Saved data entries:
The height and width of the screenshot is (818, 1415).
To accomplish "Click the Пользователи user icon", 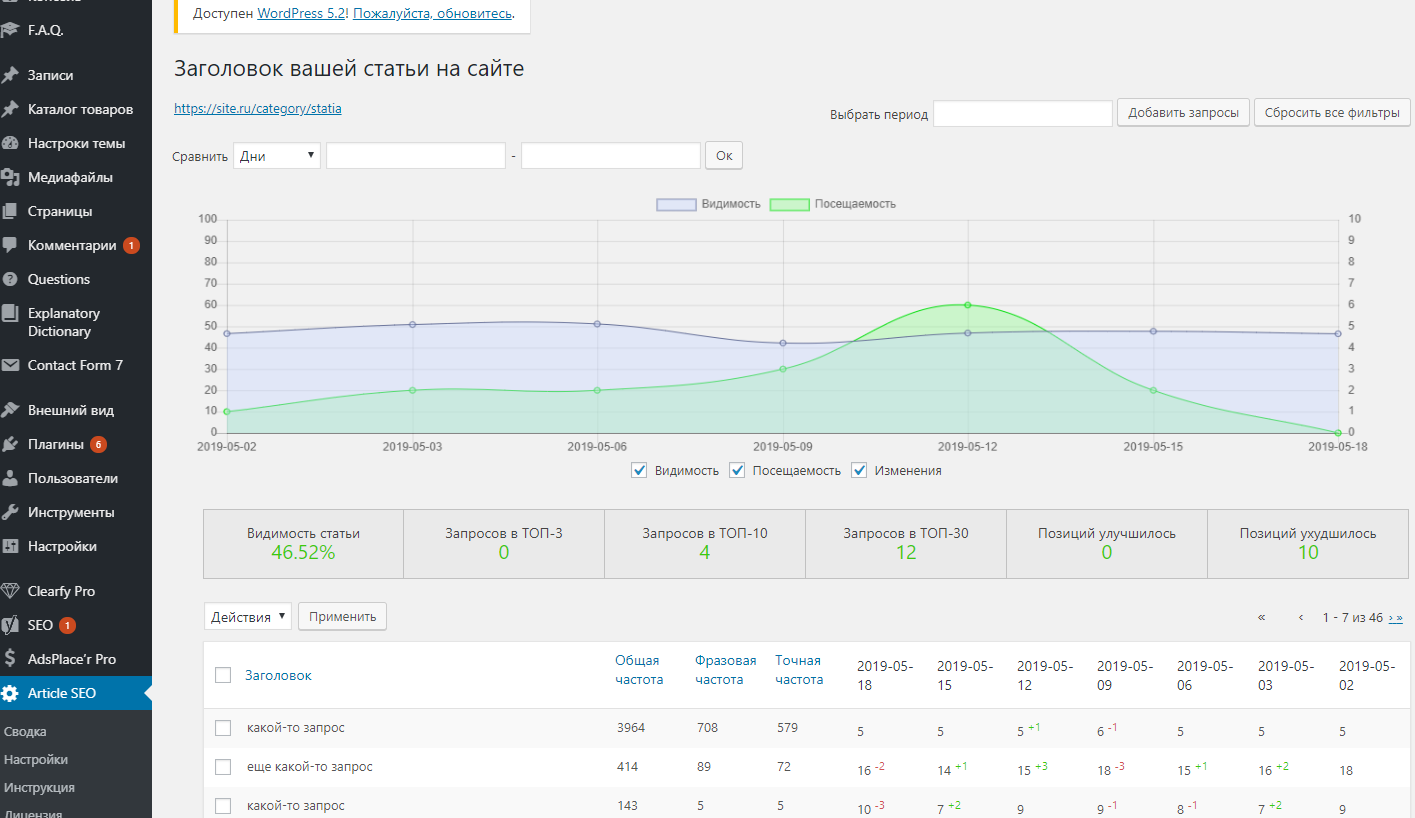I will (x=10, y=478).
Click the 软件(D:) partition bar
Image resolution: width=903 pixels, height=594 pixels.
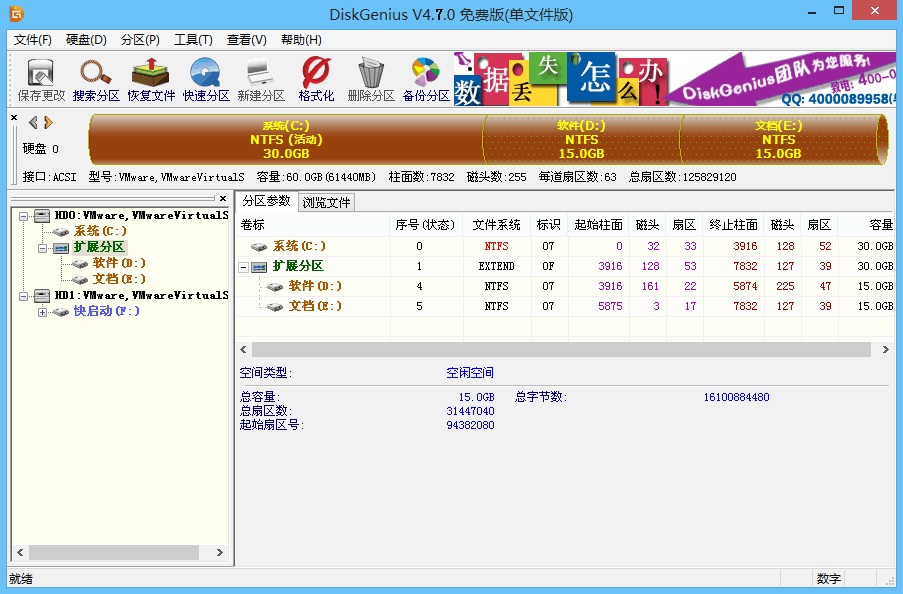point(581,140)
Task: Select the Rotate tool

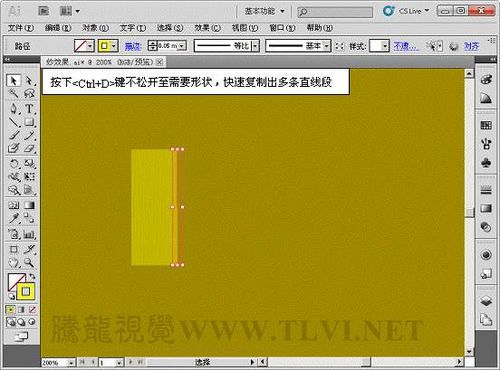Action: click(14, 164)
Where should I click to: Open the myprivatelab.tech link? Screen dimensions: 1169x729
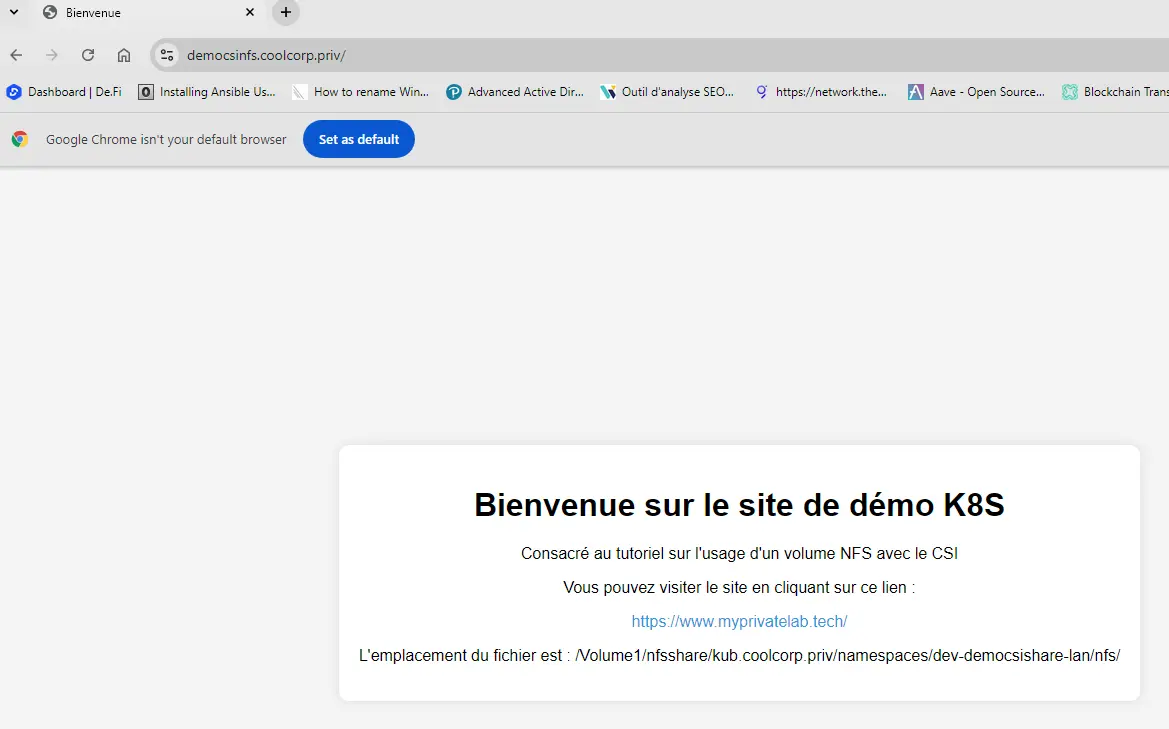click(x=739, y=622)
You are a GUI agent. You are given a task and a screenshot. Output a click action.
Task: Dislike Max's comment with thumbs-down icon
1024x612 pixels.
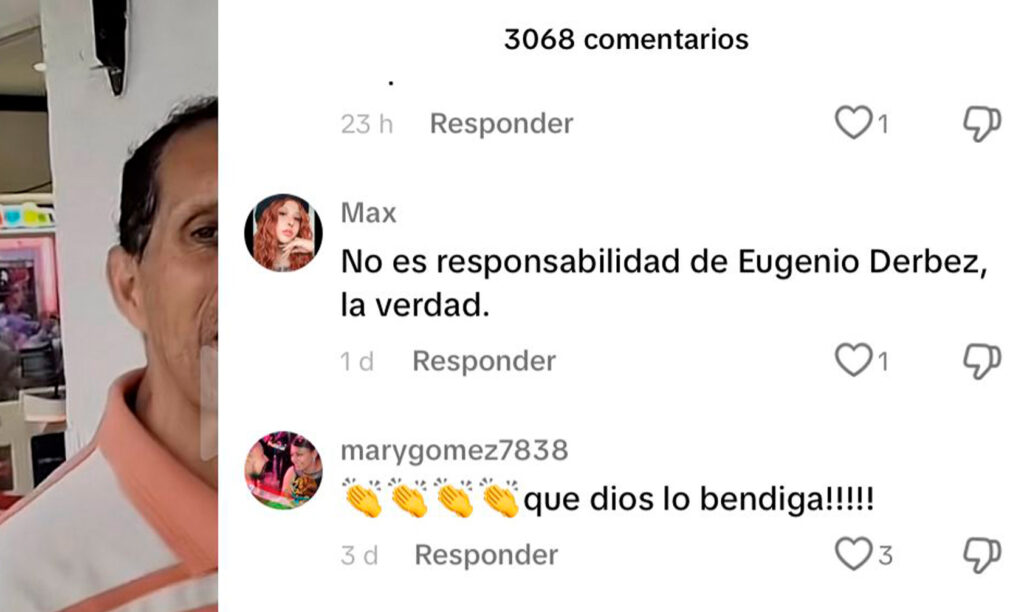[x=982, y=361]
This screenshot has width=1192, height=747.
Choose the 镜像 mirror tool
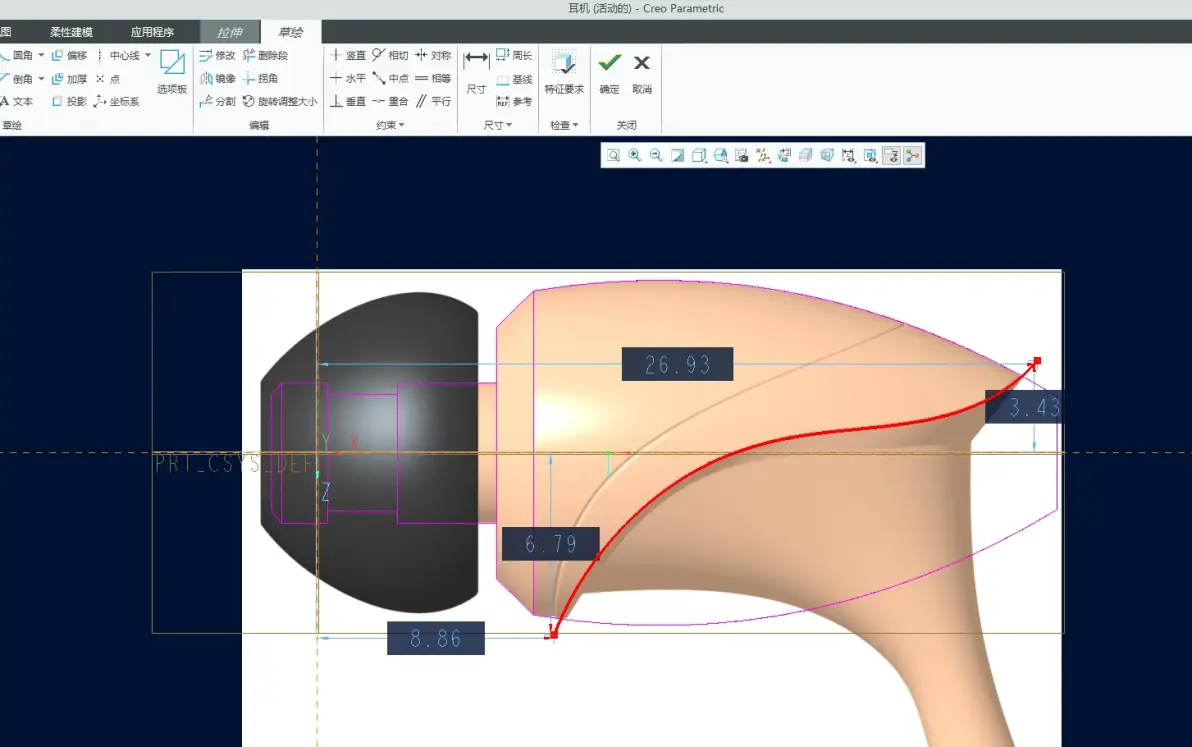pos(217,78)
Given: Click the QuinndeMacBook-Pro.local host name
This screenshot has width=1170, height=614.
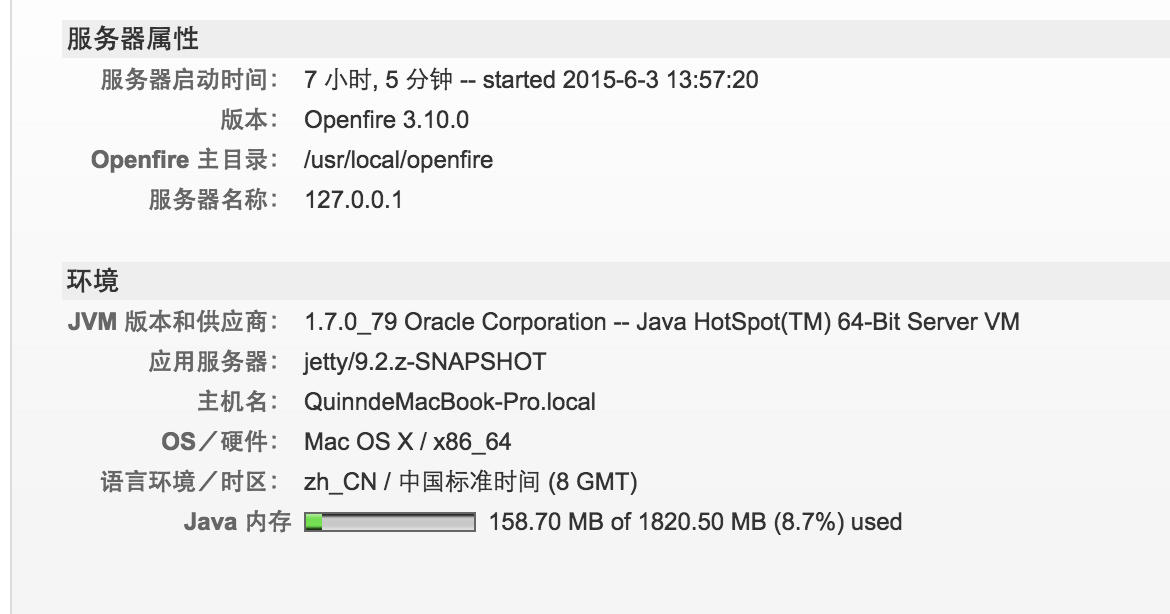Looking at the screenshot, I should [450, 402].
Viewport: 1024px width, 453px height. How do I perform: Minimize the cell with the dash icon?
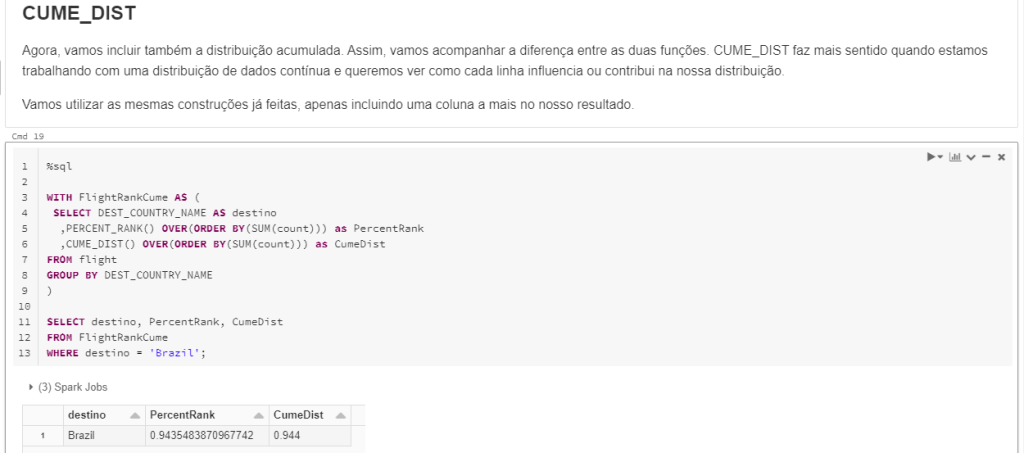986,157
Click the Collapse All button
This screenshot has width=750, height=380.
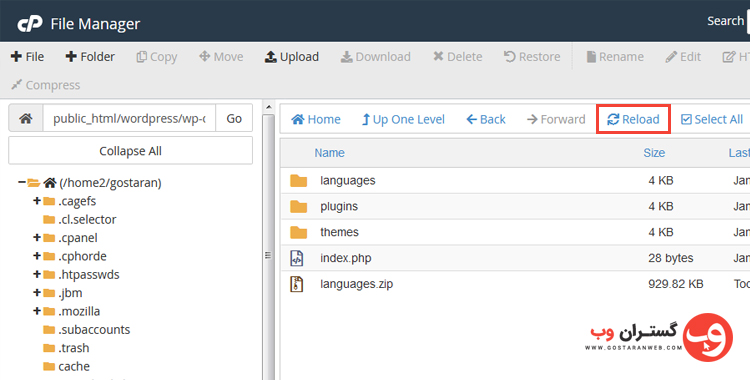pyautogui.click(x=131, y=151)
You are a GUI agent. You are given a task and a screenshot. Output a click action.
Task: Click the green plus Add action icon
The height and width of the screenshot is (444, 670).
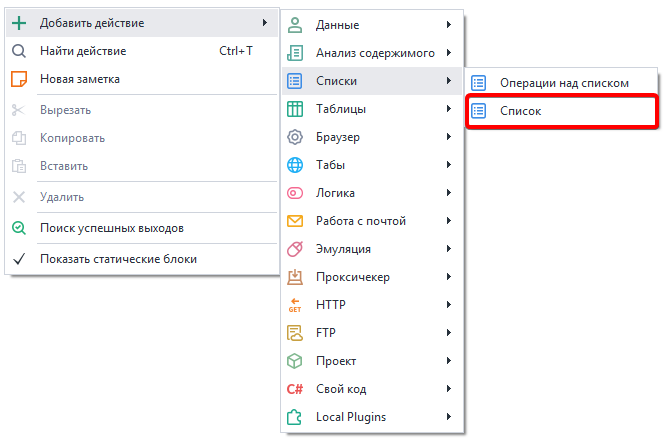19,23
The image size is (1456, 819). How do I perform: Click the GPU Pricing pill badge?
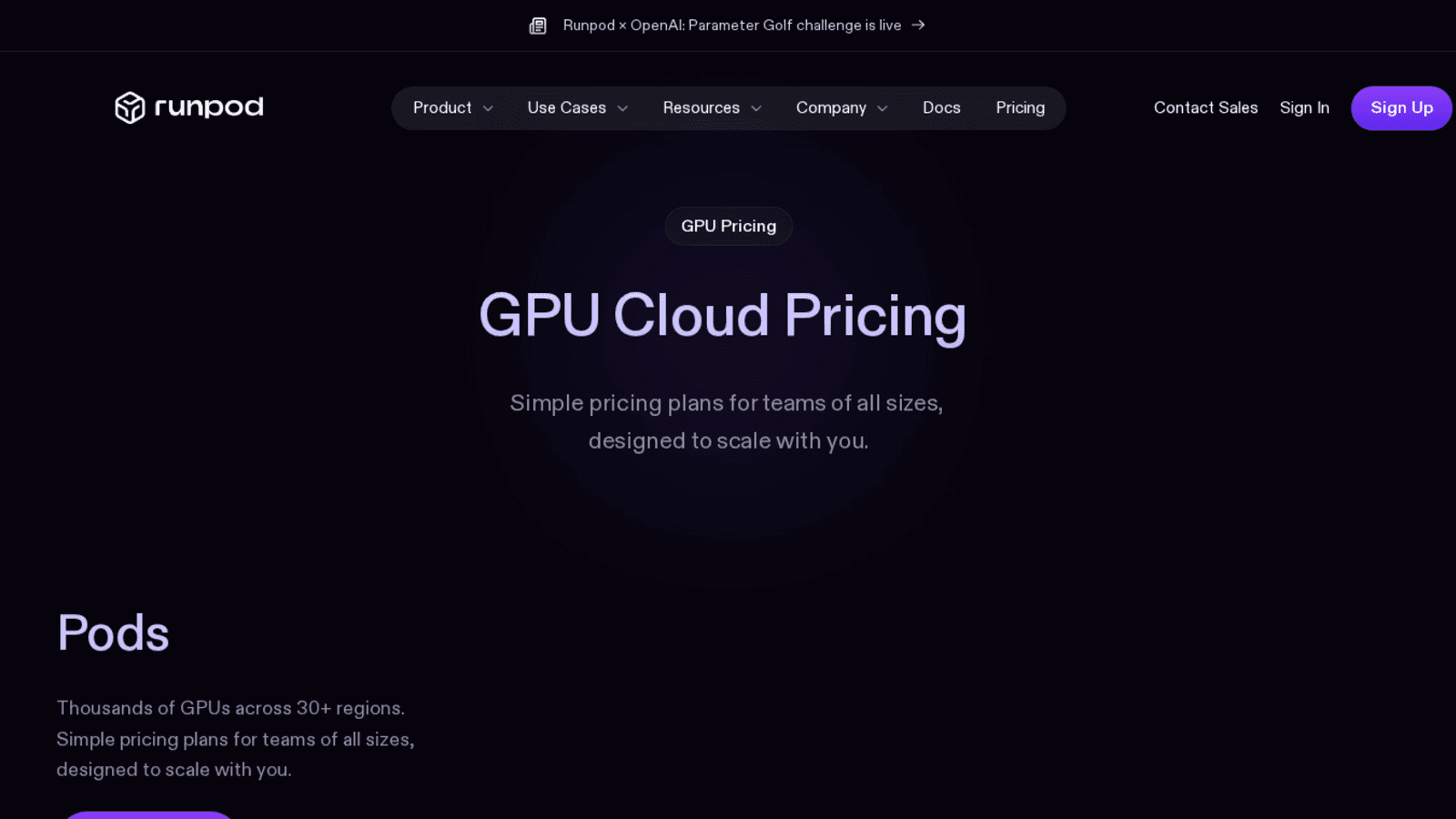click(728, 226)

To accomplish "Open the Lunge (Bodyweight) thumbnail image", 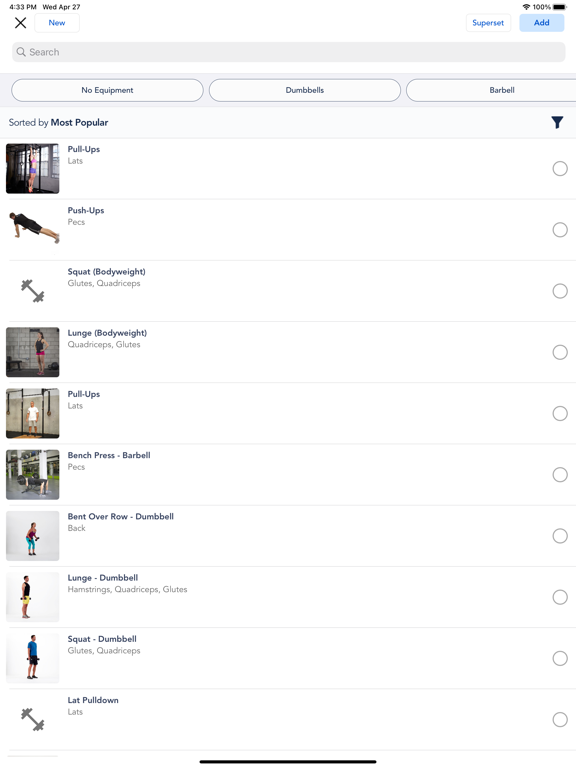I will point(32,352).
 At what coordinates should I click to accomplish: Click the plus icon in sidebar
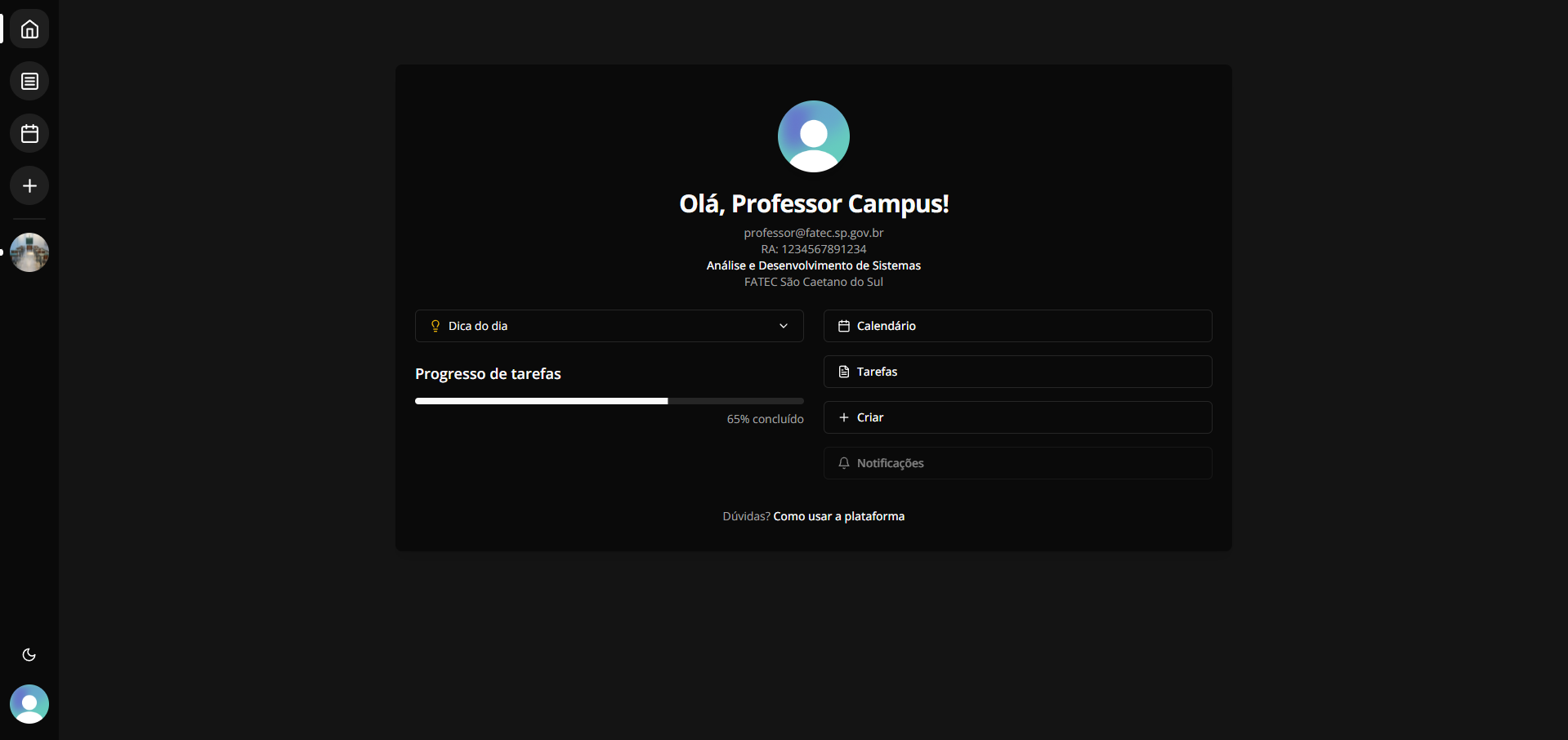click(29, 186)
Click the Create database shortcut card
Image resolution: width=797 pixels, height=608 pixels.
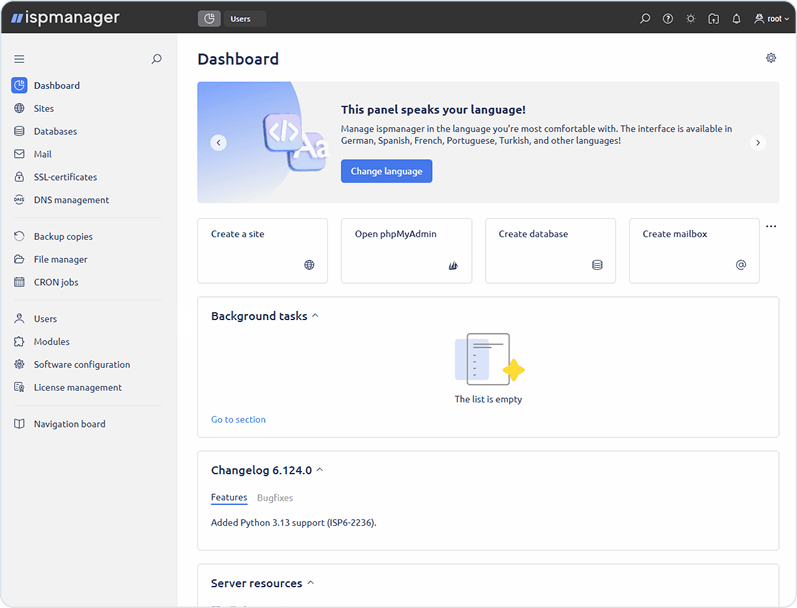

**GOAL OF THE EXERCISE**
Once you find the line containing "Click the Create database shortcut card", retype it and every line after it through the last line of the records above, exactly. Add nothing else, and leave out the pictures.

**RESULT BELOW**
Click the Create database shortcut card
Image resolution: width=797 pixels, height=608 pixels.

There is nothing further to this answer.